Landsec to invest £1bn in its retail estate amid strong FY25
The group stated that its portfolio value increased as investment markets began to stabilise, supporting its planned release of £2bn of capital employed from FY27 onwards

Property group Landsec has announced plans to increase its investment in its retail estate by £1bn amid strong FY25 performance.
The company’s retail portfolio delivered 5.1% LFL net rental income growth for the year ended 31 March 2025, with occupancy up 110bps to 96.6%, £39m of lettings signed or in solicitors’ hands 11% above ERV, and relettings/renewals 8% above previous rent.
It also drove 4.0% ERV growth, capitalising on continued focus from brands on fewer, bigger, better stores, with similar growth expected for the current year.

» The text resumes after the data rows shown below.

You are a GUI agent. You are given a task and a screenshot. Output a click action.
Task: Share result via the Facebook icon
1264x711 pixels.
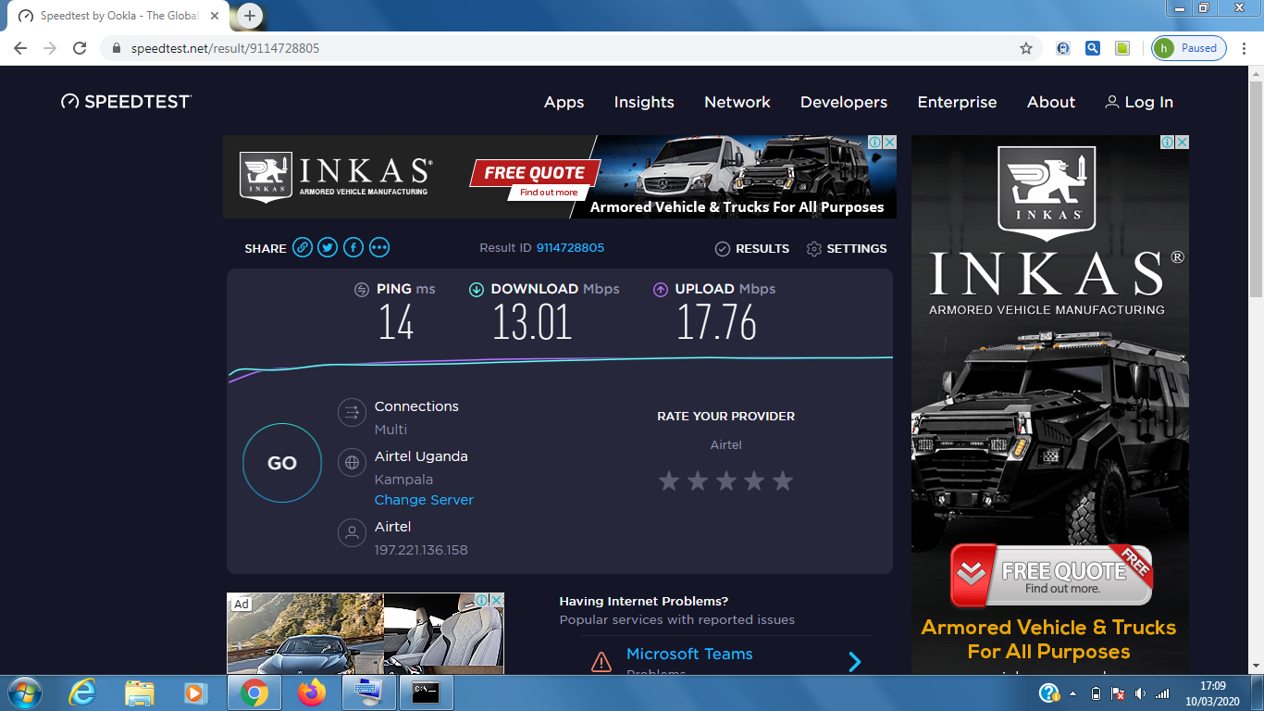click(353, 248)
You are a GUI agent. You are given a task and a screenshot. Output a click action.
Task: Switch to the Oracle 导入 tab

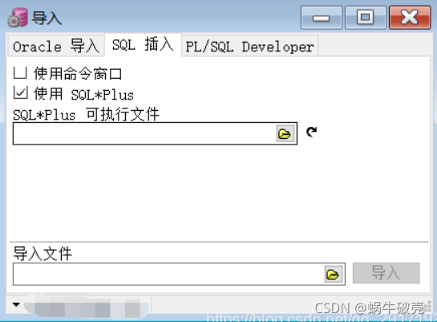pyautogui.click(x=56, y=46)
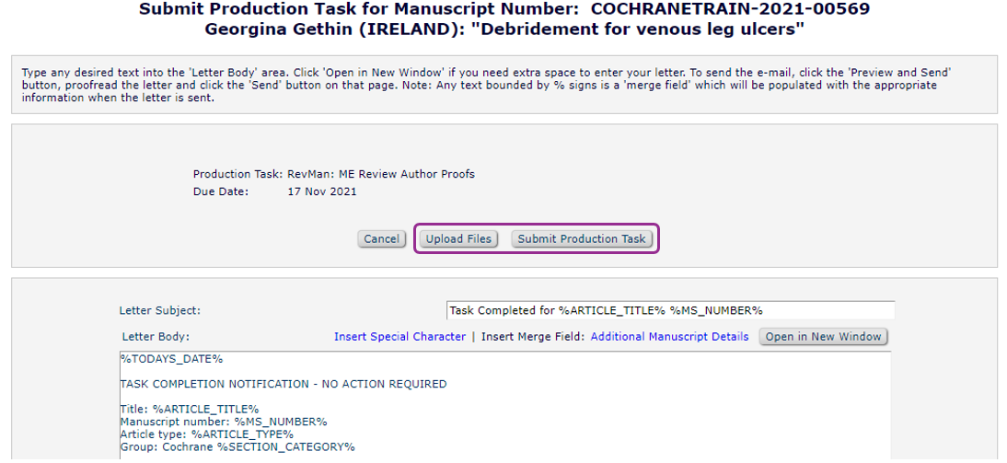
Task: Open Additional Manuscript Details merge fields
Action: click(669, 337)
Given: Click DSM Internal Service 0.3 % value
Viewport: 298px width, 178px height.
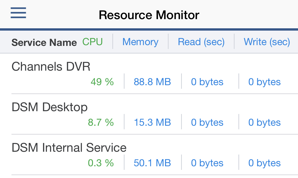Looking at the screenshot, I should 101,163.
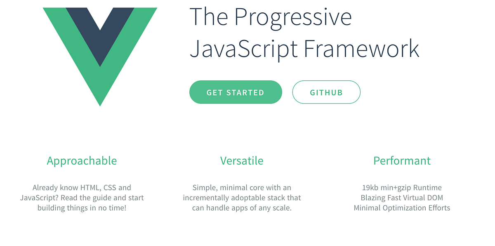The width and height of the screenshot is (495, 246).
Task: Click the Versatile description paragraph
Action: [x=242, y=197]
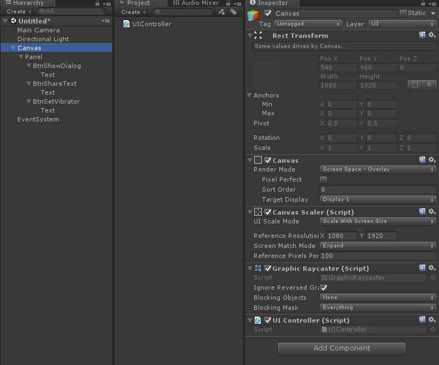The image size is (439, 365).
Task: Switch to the Project tab
Action: coord(137,3)
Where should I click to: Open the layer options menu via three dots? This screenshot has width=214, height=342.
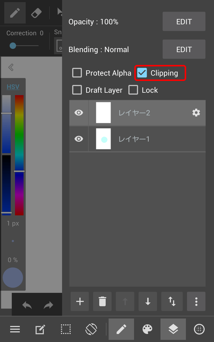pyautogui.click(x=196, y=301)
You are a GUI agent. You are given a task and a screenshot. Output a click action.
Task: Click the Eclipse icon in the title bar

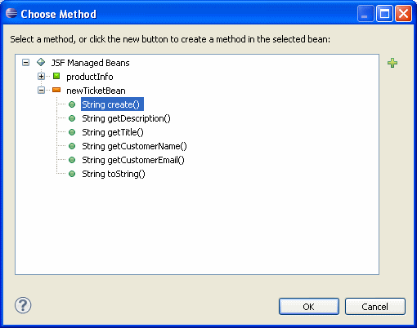pos(11,13)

The group’s retail portfolio valuation was also up 3.4%, reflecting attraction of high-quality, growing income
Landsec invested £610m in Liverpool One and Bluewater acquisitions at an average 7.7% income return.

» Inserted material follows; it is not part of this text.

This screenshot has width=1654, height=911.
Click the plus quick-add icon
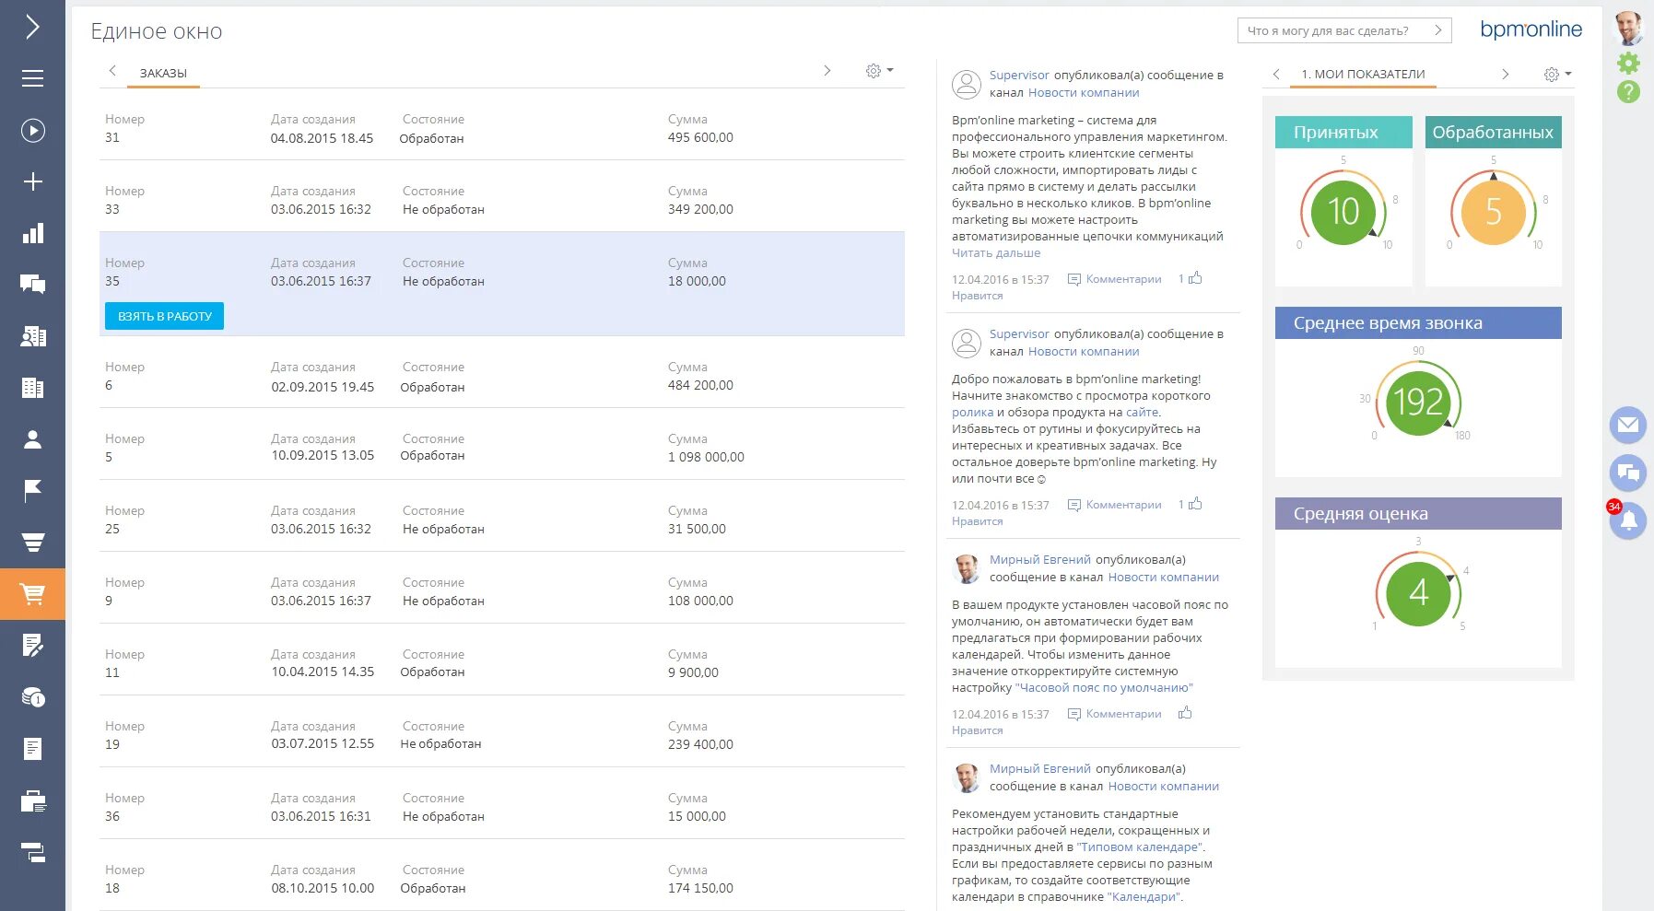(32, 181)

Overall, the group delivered 5.0% LFL net rental income growth, ahead of guidance, with 8% rental uplifts on relettings / renewals in London and major retail, and continued strong leasing momentum since the year-end.
Meanwhile, profit before tax was up to £393m, as strong 4.2% ERV growth supported £119m or 1.1% uplift in portfolio value.

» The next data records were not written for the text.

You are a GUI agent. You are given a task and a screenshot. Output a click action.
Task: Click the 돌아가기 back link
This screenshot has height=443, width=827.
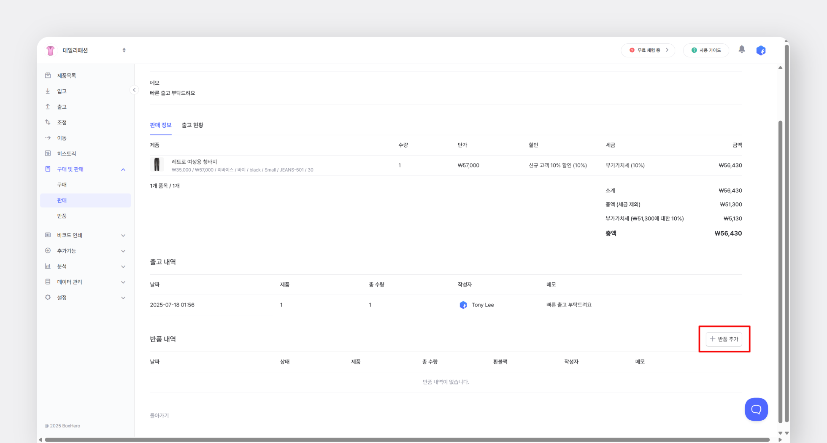click(159, 416)
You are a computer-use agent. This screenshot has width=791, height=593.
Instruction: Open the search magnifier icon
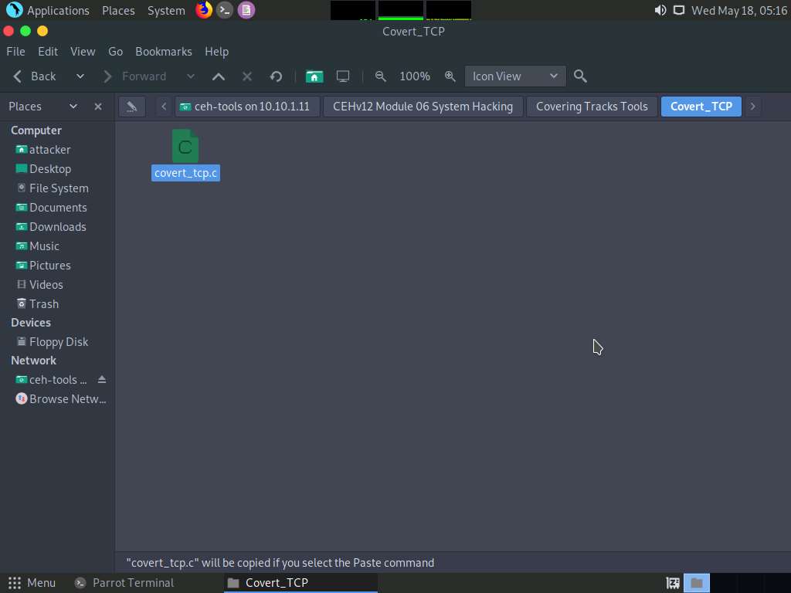[x=581, y=76]
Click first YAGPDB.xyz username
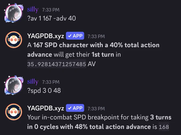This screenshot has width=181, height=135. 46,36
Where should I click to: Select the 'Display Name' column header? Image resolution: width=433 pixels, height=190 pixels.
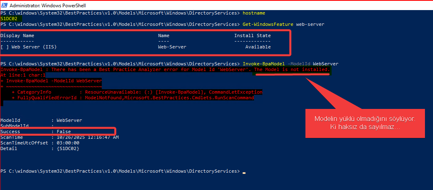pos(17,35)
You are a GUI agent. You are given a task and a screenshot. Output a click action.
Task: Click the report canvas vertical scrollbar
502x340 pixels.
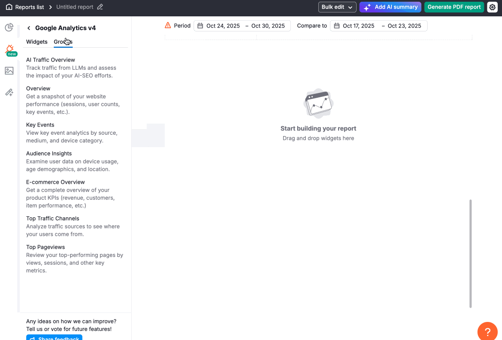point(471,253)
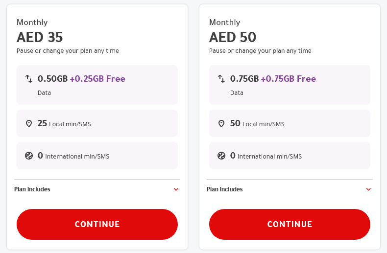Image resolution: width=387 pixels, height=253 pixels.
Task: Open Plan Includes under the AED 50 plan
Action: pyautogui.click(x=225, y=189)
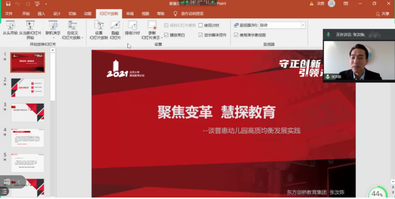Start slideshow from current slide (从当前幻灯片开始)
This screenshot has width=395, height=199.
pyautogui.click(x=30, y=26)
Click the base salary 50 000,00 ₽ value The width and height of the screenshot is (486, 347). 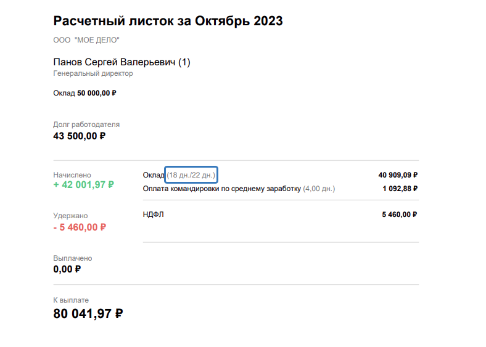pyautogui.click(x=97, y=93)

The group stated that its portfolio value increased as investment markets began to stabilise, supporting its planned release of £2bn of capital employed from FY27 onwards.
Additionally, it reduced overhead costs by 5%, with more than 10% further savings expected over FY26-27.
Looking ahead, over the medium to longer term, Landsec warned of macro trends that it expects to shape the environment it operates in. The group stated that due to growing geopolitical risk and climate change inflationary pressures will likely persist, which stresses the importance of driving sustainable like-for-like income growth.
It also anticipates that the normalisation of interest rates will result in elevated cost of capital, putting more emphasis on risk-adjusted returns, the time value of money, and efficiency. Lastly, the company stated that technological change will continue to evolve customer expectations, impacting depreciation in sectors with fewer long-term supply constraints.
Mark Allan, chief executive of Landsec, said: “Our portfolio again delivered very strong performance with like-for-like net rental income growth of 5.0%, supporting growth in both earnings and portfolio valuation over the year. Owning the right real estate has never been more important and, with a very healthy pipeline of occupier demand, this trend looks set to continue, providing a clear trajectory for further near and medium-term EPS growth.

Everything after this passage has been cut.